PROMPT: Every line from the one with "This screenshot has" through the end of the entries below must be retyped exactly, and only those lines. The pictures are not part of the copy.

[Entries taken from a collection]
☆ ☆ ☆ ☆ ☆ ☆ ☆
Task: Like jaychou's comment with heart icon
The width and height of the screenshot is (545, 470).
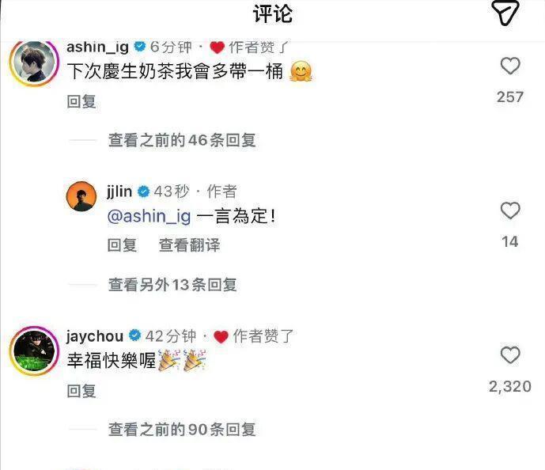Action: pyautogui.click(x=510, y=355)
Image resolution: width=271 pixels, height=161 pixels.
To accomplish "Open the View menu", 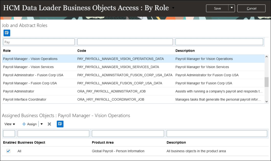I will (9, 124).
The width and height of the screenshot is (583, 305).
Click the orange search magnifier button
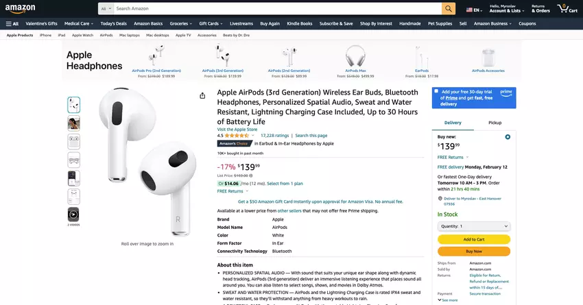(449, 9)
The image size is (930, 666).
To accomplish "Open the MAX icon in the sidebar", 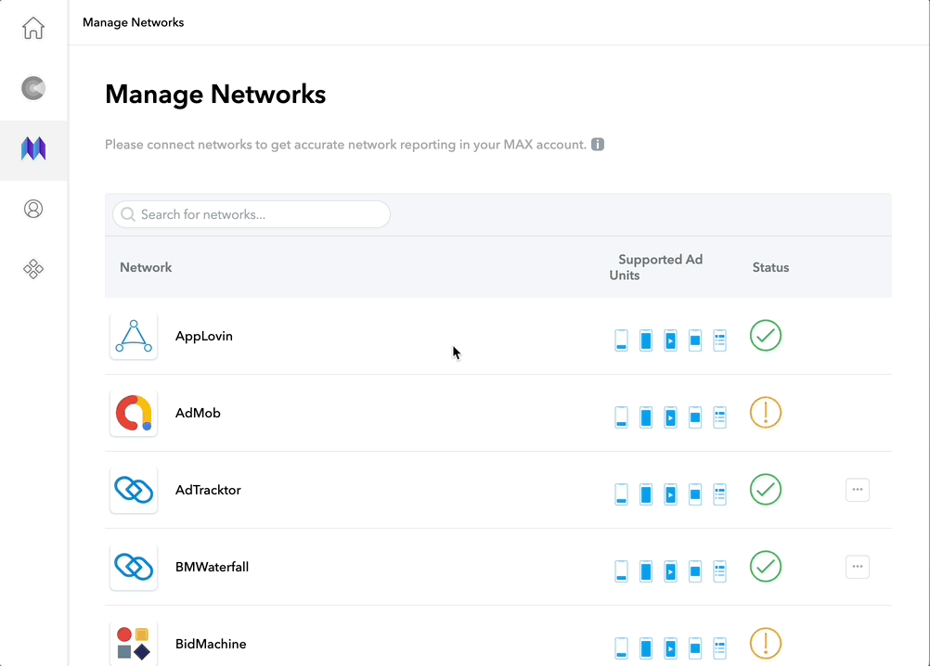I will pyautogui.click(x=33, y=148).
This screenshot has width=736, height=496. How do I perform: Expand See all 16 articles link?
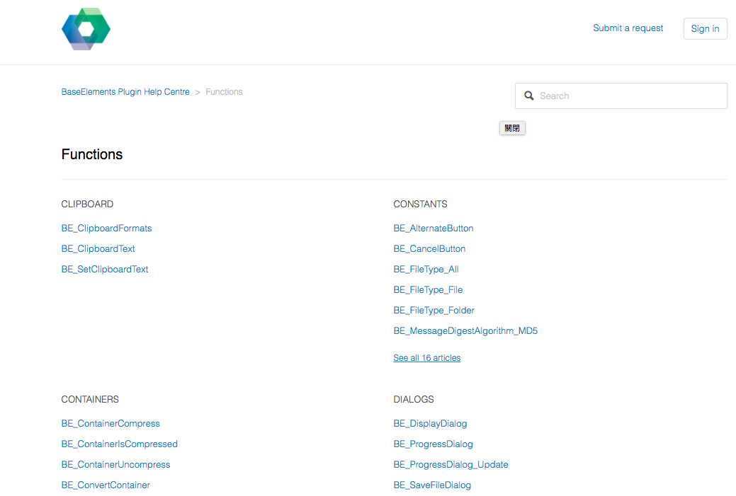coord(426,358)
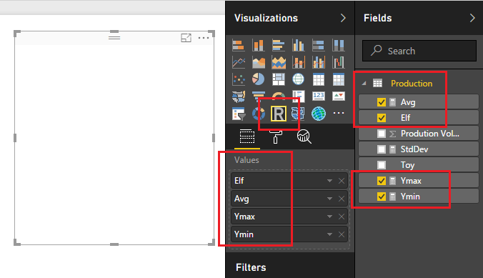Open the focus mode icon on visual
483x278 pixels.
(x=186, y=38)
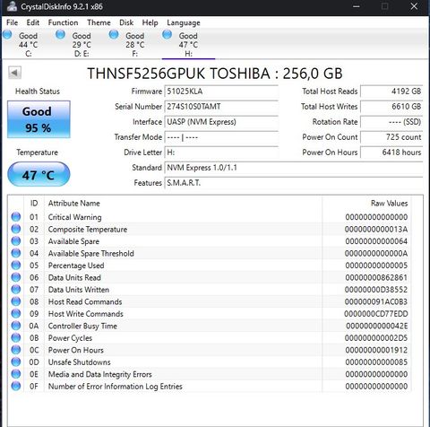Open the Disk menu

126,22
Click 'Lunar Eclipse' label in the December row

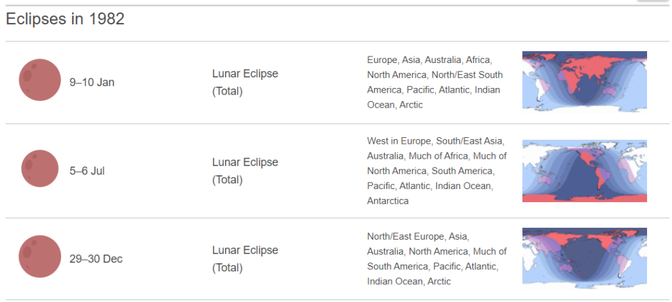point(245,250)
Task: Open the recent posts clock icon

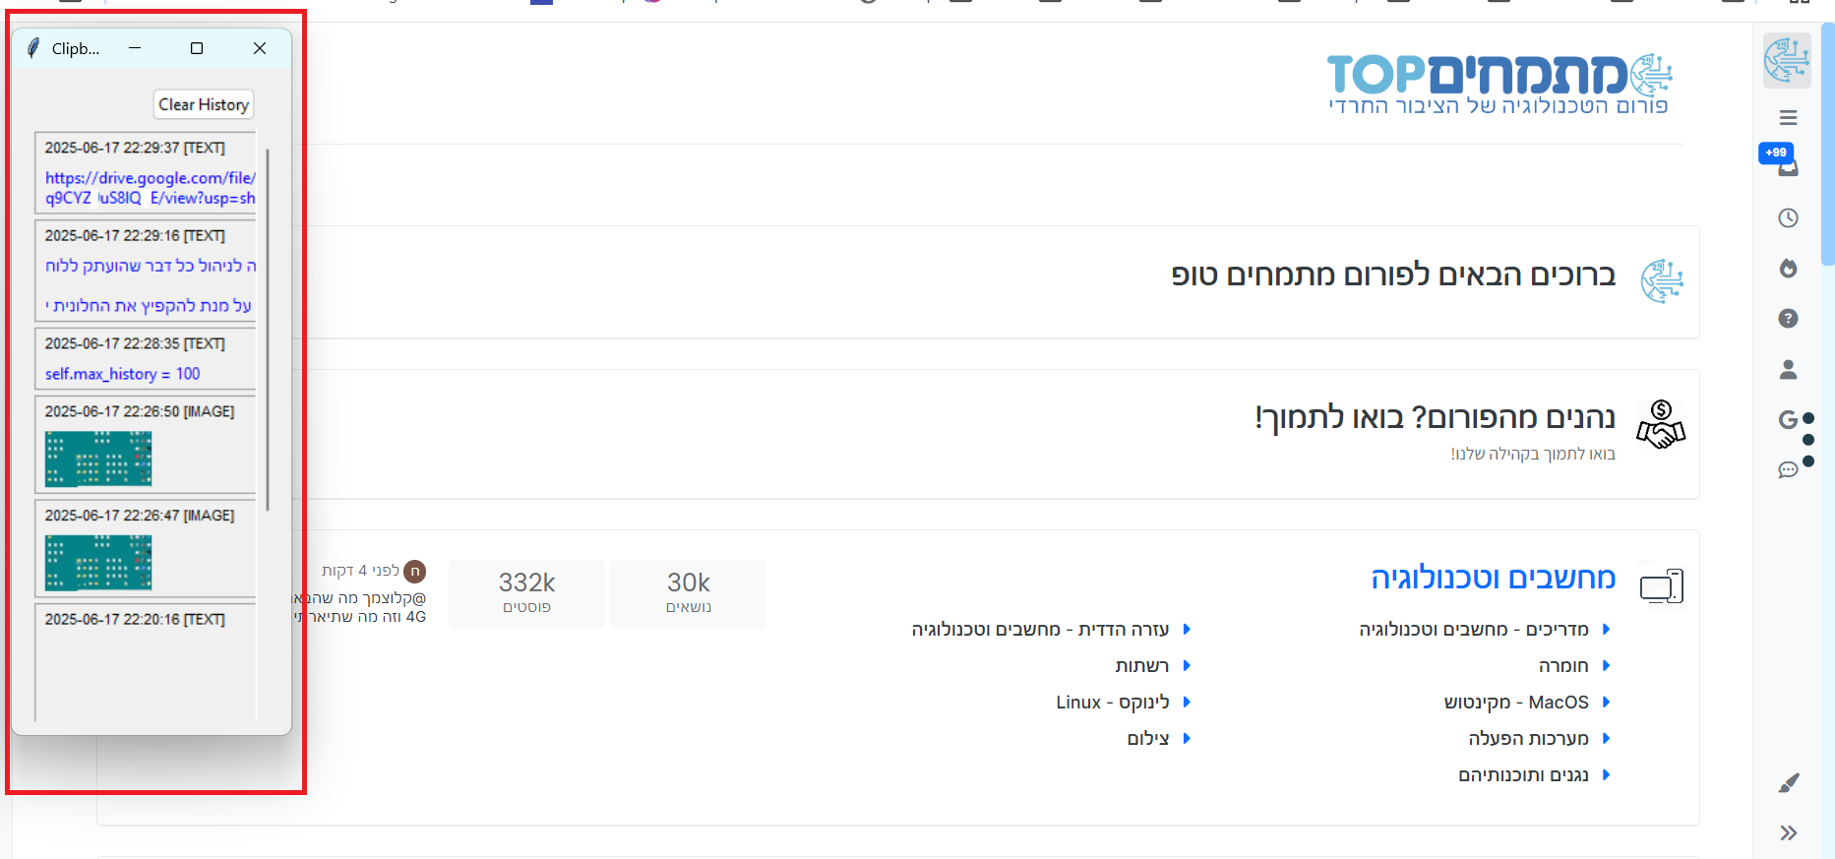Action: point(1788,218)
☆ ☆ ☆ ☆ ☆ ☆ ☆
SOLUTION TO THIS EXERCISE:
This screenshot has width=736, height=496. How do I perform: Expand See all 16 articles link?
coord(426,358)
Open the focus mode icon on visual
483x278 pixels.
(x=186, y=38)
Open the Disk menu

126,22
Click 'Lunar Eclipse' label in the December row

point(245,250)
Task: Open the recent posts clock icon

Action: point(1788,218)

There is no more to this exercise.